Uttar Bangla College
- Motto: শিক্ষাই শক্তি
- Motto in English: Knowledge Is Power
- Type: Private
- Established: July 7, 1994; 31 years ago
- Founders: Prof. Mozammel Huq
- Affiliations: Dinajpur Board National University
- Principal: Dr. Md. Abdur Rouf Sarker
- Academic staff: 168
- Administrative staff: 38
- Students: 3527
- Undergraduates: 2453
- Postgraduates: 118
- Other students: 956
- Location: Kakina, Kaliganj, Lalmonirhat, 5520, Bangladesh
- Campus: 10.20 acres (4.13 ha); Rural Area;
- Language: Bengali
- Nickname: UBC
- Website: www.ubc.edu.bd

= Uttar Bangla College =

College in Bangladesh

Uttar Bangla College (abbreviated UBC) is an MPO accredited private college in Bangladesh. This college ranked fourth among government and private colleges of Rangpur Division as per National University performance ranking 2017.

In addition, according to the List of National Universities 2017, it is ranked third among the best five private colleges in the country. Meanwhile, the College ranked fifth among public and private colleges in Rangpur Division in the National University College Performance Ranking 2016 and sixth in the same category in the same division in 2015.

== History ==
Uttar Bangla College was established by economist Dr Mozammel Haq on 7 July 1994. Silver Jubilee was celebrated on 26 December 2019 to mark 25 years of Uttar Bangla College.

=== All Principals List ===

| Serial No. | Name | Title | Qualifications | Start | End |
|---|---|---|---|---|---|
| 1 | Md Khurshidul Alam | Principal | Bss (Hons.), MSS (Economics) | 4 September 1994 | 28 April 2001 |
| 2 | Md. Mahfuzul Islam | Principal (in-charge) | BA (Hons.), MA (Bangla) | 29 April 2001 | 17 March 2002 |
| 1 | Dr. Abu Shahadat | Principal (in-charge) | BA (Hons.), MA (Bangla), Ph. D. (India) | 18 March 2002 | 11 April 2004 |
| 5 | Dr. ASM Monowarul Islam | Principal | Bss (Hons.), MSS (Political Science), LLB, PGDM, MD, Ph. D.(India) | 12 April 2004 | 31 December 2020 |
| ৫ | A.K.M Monsurul Islam | Principal (in-charge)) | B. Sc. (Hons.), M. Sc. (Botany), M. Ed. | 1 January 2021 | 13 December 2021 |
| ৬ | Dr. Md. Abdur Rouf | Principal | B. Sc. (Hons.), M. Sc. (Nuclear Physics), M. Ed. | 14 December 2021 | Present |

== Location ==
The college is located besides Kakina-Sukandighi road, in Kaliaganj upazila, Lalmonirhat district.

== Courses ==
Uttar Bangla College offers courses for Undergraduate Degree, Undergraduate Degree (General), Postgraduate Degree, HSC, HSC(BM).

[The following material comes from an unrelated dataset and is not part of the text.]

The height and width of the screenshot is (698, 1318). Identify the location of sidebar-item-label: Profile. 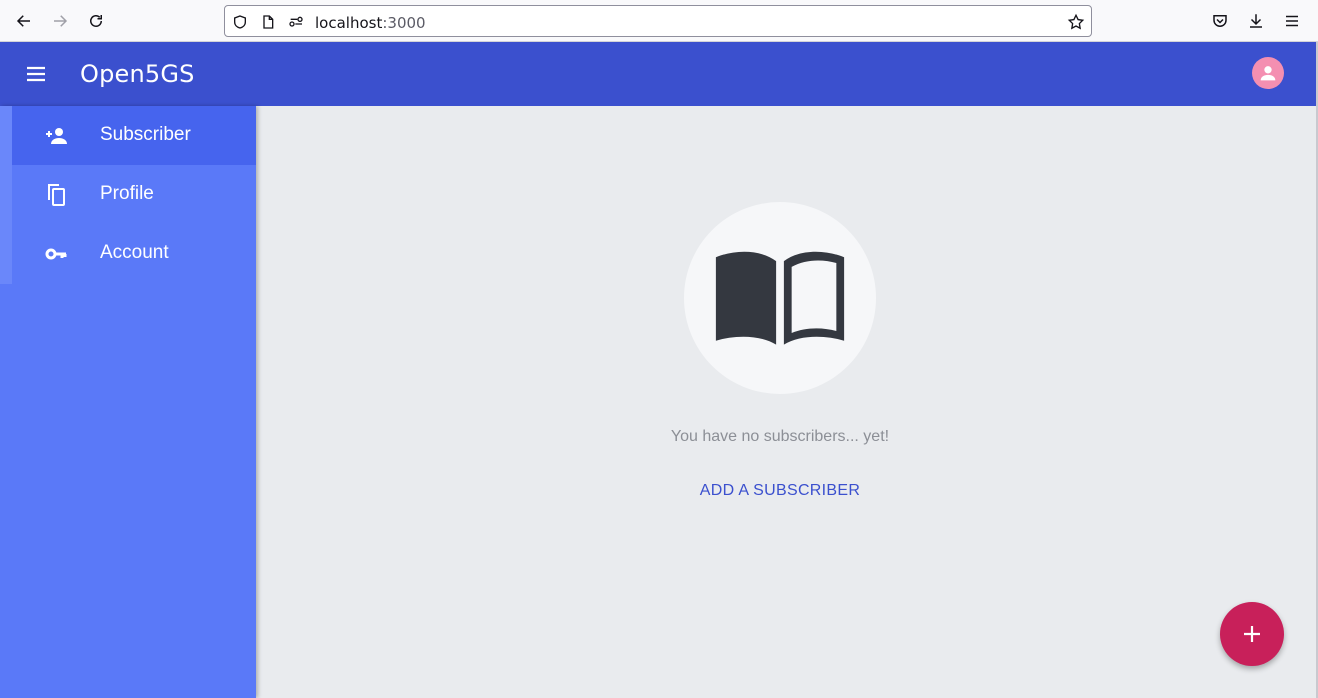
(127, 194).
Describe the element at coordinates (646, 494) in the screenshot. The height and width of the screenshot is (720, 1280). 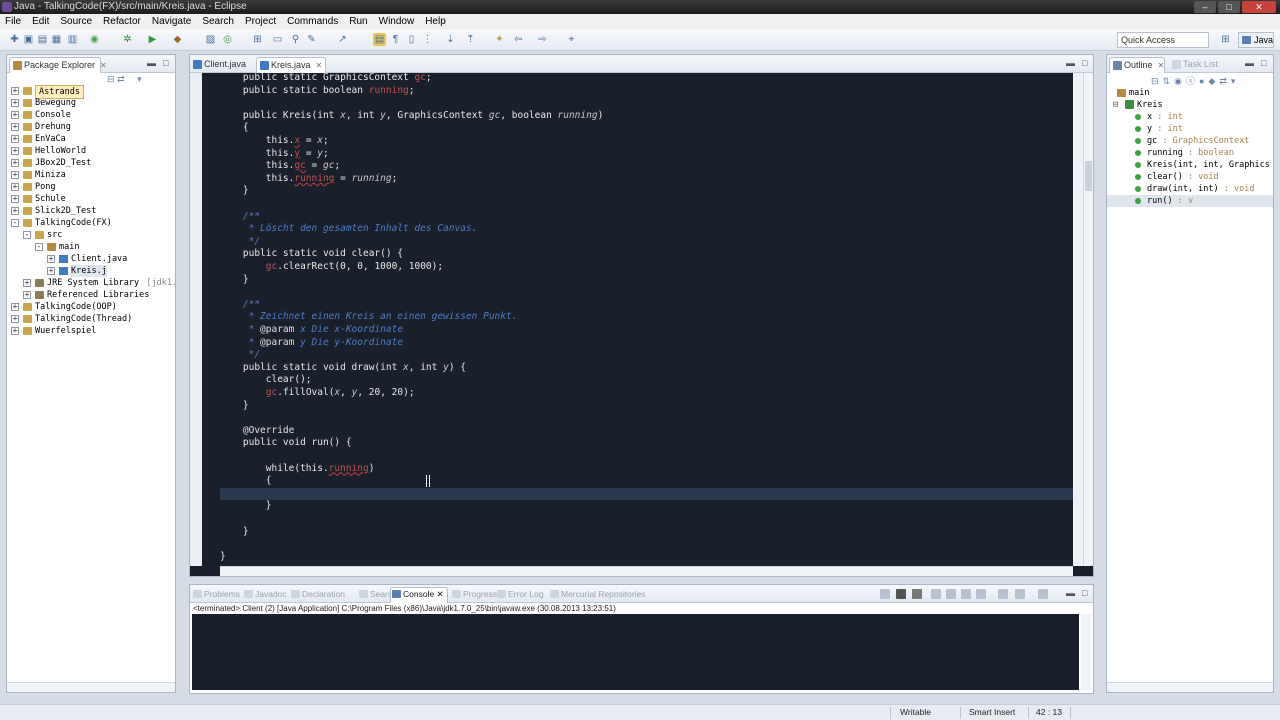
I see `code-line: 42` at that location.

Bachelor's degree courses offered are BA, BSS, B. Sc. and BBS. Bachelor's degree Honours Courses offered are Bengali, English, History, Islamic History & Culture, Philosophy, Political Science, Social Science, Economics, Marketing, Accountancy, Management, Botany, Zoologi, Psychology, Statistics and Mathematics. Master's degree courses are Bengali, English, Philosophy, Political Science, Social Science, Economics, Accountancy, Management and Psychology.

In HSC (General), there are 150 seats in Science stream, 190 in Humanities an 150 in Commerce stream, total 490 seats in HSC. In HSC (BM) courses offered are Accountancy, Secretarial Science, Computer Operations and Entrepreneurship Development and Banking.